YOUR INSTRUCTIONS:
Each line holding the word "Image" must appear in the answer, copied from the entries.

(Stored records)
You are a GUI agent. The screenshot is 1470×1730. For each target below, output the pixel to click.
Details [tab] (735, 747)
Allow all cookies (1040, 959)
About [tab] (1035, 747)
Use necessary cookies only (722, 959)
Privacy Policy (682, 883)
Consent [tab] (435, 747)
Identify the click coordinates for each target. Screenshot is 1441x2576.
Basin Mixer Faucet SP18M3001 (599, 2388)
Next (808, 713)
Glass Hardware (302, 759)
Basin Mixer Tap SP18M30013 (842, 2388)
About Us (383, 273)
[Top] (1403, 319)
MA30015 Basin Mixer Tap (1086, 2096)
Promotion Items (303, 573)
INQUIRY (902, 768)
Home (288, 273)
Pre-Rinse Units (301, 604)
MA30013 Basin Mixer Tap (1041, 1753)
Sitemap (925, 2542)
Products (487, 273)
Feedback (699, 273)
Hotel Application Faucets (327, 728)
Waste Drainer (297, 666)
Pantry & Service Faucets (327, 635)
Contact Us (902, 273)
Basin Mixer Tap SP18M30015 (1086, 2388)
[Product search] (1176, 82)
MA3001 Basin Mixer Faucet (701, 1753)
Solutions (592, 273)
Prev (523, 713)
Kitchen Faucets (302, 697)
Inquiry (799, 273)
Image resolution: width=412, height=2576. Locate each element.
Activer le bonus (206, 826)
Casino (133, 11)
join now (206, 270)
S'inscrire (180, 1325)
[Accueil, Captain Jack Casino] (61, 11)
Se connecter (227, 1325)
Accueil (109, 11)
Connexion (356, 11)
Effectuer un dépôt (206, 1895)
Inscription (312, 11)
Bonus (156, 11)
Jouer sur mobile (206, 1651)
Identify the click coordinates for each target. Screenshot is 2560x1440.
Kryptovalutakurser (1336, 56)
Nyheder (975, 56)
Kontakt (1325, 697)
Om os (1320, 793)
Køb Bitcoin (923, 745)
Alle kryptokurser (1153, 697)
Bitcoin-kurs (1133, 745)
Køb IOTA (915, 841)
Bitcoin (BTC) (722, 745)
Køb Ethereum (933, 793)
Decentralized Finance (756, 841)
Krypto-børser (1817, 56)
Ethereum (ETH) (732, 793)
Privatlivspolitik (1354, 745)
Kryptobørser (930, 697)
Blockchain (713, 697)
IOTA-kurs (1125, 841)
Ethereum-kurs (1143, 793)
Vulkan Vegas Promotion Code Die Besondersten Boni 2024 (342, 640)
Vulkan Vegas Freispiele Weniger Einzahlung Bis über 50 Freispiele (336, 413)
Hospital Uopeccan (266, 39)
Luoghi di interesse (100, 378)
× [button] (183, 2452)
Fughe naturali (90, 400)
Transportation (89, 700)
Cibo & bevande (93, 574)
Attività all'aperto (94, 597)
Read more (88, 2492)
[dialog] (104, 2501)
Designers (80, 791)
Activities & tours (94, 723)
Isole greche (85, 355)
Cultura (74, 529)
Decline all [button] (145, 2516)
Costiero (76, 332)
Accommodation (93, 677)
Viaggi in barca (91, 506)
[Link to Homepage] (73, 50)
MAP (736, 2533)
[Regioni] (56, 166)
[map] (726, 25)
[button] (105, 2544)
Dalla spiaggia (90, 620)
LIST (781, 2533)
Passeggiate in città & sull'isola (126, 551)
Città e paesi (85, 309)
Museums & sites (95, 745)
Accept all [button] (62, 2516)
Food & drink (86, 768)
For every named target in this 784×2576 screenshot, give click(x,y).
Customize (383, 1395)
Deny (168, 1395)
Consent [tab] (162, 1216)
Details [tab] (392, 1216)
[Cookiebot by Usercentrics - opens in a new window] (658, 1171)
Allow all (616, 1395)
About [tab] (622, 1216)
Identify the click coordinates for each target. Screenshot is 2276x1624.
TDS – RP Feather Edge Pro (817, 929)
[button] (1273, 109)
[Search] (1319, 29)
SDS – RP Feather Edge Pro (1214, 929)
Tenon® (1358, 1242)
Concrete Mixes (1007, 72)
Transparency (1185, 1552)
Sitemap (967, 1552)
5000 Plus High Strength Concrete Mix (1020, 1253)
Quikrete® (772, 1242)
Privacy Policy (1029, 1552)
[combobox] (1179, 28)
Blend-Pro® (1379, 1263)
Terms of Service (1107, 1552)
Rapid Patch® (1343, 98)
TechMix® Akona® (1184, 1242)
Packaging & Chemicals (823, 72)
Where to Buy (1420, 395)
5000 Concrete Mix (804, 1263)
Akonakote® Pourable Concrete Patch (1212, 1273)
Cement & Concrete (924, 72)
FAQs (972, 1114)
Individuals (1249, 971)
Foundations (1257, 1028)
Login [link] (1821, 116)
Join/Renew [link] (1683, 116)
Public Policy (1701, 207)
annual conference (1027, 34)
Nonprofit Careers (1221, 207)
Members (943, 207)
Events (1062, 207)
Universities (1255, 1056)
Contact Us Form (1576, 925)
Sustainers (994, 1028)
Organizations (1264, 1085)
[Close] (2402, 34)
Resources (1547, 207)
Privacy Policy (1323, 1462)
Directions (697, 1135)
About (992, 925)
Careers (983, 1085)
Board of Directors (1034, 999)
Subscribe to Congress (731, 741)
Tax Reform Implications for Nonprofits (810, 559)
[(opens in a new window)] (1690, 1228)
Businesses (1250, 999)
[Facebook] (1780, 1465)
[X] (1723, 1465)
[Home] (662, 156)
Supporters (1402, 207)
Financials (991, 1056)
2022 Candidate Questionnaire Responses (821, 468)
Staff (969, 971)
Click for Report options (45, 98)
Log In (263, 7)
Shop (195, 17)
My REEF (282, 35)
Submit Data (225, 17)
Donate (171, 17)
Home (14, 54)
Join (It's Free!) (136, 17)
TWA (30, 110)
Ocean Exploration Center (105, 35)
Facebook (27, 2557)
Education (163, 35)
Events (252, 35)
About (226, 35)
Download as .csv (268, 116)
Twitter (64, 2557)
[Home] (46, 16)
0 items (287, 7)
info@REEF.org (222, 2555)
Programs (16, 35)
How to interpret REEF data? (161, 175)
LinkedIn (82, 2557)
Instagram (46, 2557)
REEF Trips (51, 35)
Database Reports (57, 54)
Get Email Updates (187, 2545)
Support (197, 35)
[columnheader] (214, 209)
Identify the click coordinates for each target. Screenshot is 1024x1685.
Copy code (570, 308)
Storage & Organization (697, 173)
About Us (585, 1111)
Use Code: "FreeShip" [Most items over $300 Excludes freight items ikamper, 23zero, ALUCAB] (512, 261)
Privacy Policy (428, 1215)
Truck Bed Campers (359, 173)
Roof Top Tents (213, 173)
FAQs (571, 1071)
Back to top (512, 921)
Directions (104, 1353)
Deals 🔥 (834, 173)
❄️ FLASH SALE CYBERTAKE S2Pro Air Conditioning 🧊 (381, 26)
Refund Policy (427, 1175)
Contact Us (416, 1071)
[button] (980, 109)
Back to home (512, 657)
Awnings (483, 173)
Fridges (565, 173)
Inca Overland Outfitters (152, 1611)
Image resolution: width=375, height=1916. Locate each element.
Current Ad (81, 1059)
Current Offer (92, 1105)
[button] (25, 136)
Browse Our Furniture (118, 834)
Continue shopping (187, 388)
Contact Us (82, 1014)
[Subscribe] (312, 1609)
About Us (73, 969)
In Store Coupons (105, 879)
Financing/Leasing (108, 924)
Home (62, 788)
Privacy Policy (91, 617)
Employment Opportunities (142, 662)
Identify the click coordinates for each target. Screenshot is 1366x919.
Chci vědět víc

RESPONSE TO THIS EXERCISE:
Image resolution: width=412, height=2576. Locate each element.
Image resolution: width=375, height=1916. Locate each element.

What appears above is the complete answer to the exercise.